WHAT TO DO >> Go through the entries below and tally the lines containing the string "circle"; report only the tally.

THE DATA >>
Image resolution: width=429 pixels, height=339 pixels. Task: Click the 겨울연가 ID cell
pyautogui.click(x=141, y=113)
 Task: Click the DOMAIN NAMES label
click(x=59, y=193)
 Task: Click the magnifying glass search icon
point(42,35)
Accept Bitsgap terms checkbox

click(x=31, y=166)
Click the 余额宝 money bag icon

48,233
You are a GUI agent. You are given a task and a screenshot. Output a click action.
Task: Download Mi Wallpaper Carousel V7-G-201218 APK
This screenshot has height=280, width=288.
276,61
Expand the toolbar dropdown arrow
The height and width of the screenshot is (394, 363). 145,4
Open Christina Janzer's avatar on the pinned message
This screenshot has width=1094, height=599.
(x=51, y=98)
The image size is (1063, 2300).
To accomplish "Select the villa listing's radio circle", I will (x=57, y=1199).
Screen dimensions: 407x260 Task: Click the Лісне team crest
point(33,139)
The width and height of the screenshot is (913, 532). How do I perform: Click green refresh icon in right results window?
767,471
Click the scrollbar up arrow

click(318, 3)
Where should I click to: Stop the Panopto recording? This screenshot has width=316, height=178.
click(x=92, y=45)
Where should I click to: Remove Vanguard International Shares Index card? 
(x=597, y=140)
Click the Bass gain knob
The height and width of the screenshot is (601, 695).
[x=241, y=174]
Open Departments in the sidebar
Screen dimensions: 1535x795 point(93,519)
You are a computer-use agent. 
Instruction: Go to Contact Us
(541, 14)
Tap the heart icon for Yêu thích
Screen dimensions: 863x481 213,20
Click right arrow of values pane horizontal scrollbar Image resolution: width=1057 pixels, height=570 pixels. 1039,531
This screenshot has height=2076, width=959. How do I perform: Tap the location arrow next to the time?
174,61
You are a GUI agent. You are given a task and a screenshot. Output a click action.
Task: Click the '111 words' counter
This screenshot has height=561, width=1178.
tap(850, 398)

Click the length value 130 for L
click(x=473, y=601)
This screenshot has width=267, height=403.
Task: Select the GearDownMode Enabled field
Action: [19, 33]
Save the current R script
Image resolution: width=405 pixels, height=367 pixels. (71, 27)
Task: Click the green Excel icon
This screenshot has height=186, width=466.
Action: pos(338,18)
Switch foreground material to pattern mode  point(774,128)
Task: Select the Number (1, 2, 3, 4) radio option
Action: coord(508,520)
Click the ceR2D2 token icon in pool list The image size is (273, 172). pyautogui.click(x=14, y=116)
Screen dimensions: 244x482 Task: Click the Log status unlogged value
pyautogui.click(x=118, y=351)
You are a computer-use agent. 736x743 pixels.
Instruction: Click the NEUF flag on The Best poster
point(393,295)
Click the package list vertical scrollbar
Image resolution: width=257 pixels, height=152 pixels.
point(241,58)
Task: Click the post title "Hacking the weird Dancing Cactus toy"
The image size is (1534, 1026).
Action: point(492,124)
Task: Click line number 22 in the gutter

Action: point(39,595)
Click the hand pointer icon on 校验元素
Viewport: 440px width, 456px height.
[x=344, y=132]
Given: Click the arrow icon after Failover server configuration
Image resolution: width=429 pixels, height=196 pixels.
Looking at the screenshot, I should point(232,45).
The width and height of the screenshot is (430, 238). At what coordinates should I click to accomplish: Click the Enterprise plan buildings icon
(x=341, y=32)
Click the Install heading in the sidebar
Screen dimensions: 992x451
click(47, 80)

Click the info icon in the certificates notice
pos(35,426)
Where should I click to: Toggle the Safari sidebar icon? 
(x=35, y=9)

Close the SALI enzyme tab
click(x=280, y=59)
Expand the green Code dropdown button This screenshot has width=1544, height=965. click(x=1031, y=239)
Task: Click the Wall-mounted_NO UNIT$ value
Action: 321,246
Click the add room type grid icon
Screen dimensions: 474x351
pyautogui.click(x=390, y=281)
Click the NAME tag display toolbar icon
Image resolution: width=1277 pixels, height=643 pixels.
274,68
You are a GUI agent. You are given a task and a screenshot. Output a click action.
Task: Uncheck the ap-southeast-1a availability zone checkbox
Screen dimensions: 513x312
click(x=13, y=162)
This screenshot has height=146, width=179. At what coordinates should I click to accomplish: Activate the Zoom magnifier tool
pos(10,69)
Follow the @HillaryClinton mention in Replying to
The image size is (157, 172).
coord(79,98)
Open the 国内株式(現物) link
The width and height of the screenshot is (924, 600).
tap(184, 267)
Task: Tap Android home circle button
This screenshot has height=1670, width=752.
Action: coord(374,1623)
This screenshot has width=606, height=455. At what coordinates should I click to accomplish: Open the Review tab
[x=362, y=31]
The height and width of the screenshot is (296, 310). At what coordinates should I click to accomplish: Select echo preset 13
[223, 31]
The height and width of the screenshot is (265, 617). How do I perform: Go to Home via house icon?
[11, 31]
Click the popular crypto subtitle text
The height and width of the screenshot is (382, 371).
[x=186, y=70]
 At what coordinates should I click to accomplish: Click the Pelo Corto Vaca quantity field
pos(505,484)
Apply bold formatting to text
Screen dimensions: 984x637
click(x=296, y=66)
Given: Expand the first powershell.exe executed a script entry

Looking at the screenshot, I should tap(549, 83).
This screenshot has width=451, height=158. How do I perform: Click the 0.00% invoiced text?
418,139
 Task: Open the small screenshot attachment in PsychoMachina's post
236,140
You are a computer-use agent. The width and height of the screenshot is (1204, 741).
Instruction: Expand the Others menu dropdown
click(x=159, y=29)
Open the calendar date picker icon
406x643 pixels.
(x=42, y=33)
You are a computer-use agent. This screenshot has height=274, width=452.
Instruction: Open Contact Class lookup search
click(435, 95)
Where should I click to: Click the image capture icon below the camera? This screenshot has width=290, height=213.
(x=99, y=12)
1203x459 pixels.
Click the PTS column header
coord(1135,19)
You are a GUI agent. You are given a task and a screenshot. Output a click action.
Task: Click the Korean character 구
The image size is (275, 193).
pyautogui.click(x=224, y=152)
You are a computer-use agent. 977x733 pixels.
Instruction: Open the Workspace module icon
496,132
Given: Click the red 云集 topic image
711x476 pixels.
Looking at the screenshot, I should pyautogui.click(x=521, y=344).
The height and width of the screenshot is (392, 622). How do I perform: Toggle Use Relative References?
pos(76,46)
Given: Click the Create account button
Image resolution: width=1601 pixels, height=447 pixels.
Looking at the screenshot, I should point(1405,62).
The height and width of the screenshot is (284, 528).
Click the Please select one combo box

EXERCISE RESPONSE >> 2